The Second Greatest Commandment
It’s Harder than the First to Keep – Part III
Scripture Reading: Matthew 22:34-40 NLT
Key Verses: Matthew 22:37-39 (NLT) Jesus replied, “‘You must love the LORD your God with all your heart, all your soul, and all your mind.’ This is the first and greatest commandment. A second is equally important: ‘Love your neighbor as yourself.’”
This idea of loving people that we consider unworthy or those that have hurt us is all part of Jesus’s words in Matthew:
Then Jesus said to His disciples, “If any of you wants to be My follower, you must turn from your selfish ways, take up your cross, and follow Me. If you try to hang on to your life, you will lose it. But if you give up your life for My sake, you will save it.” (Matthew 16:24-25 NLT)
A form of “taking up our cross” is wrapped up in this idea of loving people that have hurt us in some way or otherwise we think do not deserve it. Look what Jesus added before his command to take up our cross: “you must turn from your selfish ways”.
When someone hurts us, we want revenge or at least an apology. We are so self-focused that sometimes all we can see is our own needs and desires.
The Celebrate Recovery program teaches the idea that “hurt people hurt people”. We need to teach this concept to the entire church body so we can be quicker to forgive people for the junk in their lives that cause them to hurt us.
Looking at another person who has hurt us knowing that others have probably hurt them along the way, and give them the benefit of the doubt, seems too much for us.
It is probably too much to expect this kind of generosity among unbelievers, but is God asking too much of us, His followers? Shouldn’t we consider how much God has forgiven us? Shouldn’t we consider the fact that God loves all people, both the wicked and the righteous? Look what Jesus says in Luke 6: 35-36:
“Love your enemies! Do good to them. Lend to them without expecting to be repaid. Then your reward from heaven will be very great, and you will truly be acting as children of the Most High, for He is kind to those who are unthankful and wicked. You must be compassionate, just as your Father is compassionate.”

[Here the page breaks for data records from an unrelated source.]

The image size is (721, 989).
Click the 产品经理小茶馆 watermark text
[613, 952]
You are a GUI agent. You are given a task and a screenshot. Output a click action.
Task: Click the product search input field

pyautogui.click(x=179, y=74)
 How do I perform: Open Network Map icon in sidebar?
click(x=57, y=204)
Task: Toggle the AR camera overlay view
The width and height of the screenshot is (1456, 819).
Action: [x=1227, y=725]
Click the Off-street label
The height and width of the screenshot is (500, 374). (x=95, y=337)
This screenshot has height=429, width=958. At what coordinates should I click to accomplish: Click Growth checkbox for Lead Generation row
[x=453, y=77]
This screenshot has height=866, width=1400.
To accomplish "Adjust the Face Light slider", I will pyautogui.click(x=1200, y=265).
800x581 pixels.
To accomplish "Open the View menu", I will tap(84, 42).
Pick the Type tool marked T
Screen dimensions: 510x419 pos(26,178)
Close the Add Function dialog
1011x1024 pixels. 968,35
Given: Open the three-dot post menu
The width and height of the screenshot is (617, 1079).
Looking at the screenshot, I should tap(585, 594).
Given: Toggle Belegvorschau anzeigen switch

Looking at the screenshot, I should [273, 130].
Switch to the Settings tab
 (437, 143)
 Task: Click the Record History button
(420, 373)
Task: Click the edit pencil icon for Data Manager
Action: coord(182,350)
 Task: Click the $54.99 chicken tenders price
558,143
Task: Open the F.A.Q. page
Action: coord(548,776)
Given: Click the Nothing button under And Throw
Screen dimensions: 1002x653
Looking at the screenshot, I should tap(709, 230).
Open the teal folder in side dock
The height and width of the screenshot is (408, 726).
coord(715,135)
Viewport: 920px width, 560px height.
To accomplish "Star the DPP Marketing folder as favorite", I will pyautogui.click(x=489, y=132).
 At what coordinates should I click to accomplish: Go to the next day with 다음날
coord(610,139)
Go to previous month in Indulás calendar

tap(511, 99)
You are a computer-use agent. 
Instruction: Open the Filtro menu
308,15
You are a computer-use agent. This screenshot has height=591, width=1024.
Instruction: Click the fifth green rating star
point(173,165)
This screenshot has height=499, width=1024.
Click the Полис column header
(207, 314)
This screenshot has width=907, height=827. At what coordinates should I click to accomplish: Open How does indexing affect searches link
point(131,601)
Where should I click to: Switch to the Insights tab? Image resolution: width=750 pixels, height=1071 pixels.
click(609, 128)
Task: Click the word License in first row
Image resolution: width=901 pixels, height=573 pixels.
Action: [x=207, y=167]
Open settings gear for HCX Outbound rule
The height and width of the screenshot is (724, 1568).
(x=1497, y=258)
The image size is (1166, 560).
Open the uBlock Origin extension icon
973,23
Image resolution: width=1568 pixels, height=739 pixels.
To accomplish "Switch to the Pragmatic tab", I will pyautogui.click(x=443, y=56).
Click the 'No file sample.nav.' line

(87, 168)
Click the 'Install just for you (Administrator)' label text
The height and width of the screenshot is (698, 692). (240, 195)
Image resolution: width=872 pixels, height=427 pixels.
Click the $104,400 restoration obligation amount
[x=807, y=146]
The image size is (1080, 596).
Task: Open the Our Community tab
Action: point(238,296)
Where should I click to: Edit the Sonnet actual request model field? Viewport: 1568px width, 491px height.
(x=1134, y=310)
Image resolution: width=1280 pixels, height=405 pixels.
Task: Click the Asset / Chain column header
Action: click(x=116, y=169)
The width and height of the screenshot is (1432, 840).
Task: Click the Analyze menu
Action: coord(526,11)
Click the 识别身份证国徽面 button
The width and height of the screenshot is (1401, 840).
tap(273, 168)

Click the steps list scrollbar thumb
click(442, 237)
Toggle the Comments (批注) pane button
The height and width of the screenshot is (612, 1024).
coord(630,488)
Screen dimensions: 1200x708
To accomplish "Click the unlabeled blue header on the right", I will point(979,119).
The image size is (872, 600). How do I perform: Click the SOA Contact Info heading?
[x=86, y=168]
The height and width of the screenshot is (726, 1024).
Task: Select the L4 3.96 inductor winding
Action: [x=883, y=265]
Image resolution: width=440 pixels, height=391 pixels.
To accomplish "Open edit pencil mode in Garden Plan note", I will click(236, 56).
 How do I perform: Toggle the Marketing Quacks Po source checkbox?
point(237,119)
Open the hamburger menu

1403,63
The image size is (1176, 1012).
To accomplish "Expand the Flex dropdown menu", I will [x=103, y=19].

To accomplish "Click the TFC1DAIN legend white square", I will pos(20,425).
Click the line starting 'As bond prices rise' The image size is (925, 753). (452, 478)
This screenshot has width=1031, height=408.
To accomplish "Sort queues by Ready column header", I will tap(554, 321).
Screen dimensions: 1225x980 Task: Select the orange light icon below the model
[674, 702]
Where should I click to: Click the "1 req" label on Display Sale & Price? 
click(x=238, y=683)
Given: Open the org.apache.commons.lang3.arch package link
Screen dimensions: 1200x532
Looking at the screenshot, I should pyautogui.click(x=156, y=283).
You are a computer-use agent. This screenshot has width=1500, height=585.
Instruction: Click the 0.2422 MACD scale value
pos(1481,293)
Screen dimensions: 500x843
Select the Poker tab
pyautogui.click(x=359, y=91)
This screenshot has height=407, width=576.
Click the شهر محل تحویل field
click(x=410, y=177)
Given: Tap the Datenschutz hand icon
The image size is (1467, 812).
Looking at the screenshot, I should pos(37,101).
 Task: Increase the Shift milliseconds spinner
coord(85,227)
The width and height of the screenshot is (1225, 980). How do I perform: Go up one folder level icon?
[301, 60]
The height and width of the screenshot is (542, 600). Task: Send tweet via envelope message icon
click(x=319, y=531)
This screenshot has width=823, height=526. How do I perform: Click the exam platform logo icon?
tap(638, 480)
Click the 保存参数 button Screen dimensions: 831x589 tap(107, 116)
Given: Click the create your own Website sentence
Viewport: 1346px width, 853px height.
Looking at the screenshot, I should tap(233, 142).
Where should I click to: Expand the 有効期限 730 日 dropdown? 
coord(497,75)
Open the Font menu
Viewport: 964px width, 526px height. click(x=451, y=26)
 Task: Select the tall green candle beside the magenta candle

Take note of the phrase “the Most High … is kind to those who are unthankful and wicked”. If God is kind to those who certainly are not good people, shouldn’t we also work hard to overcome our selfishness and be kind to them as well?
A large part of the cross that we pick up concerns loving the people around us. Maybe those we find hard to love or treat kindly are family members, co-workers, or neighbors, but pick up that cross and follow Jesus.
Luke 6:36 says, “You must be compassionate”, not “I suggest you be compassionate”. Are you willing to pick up your cross and follow Jesus?
Father, I am willing to love those who are so unlovable, please grant me the strength and wisdom. In Jesus’s Name, amen.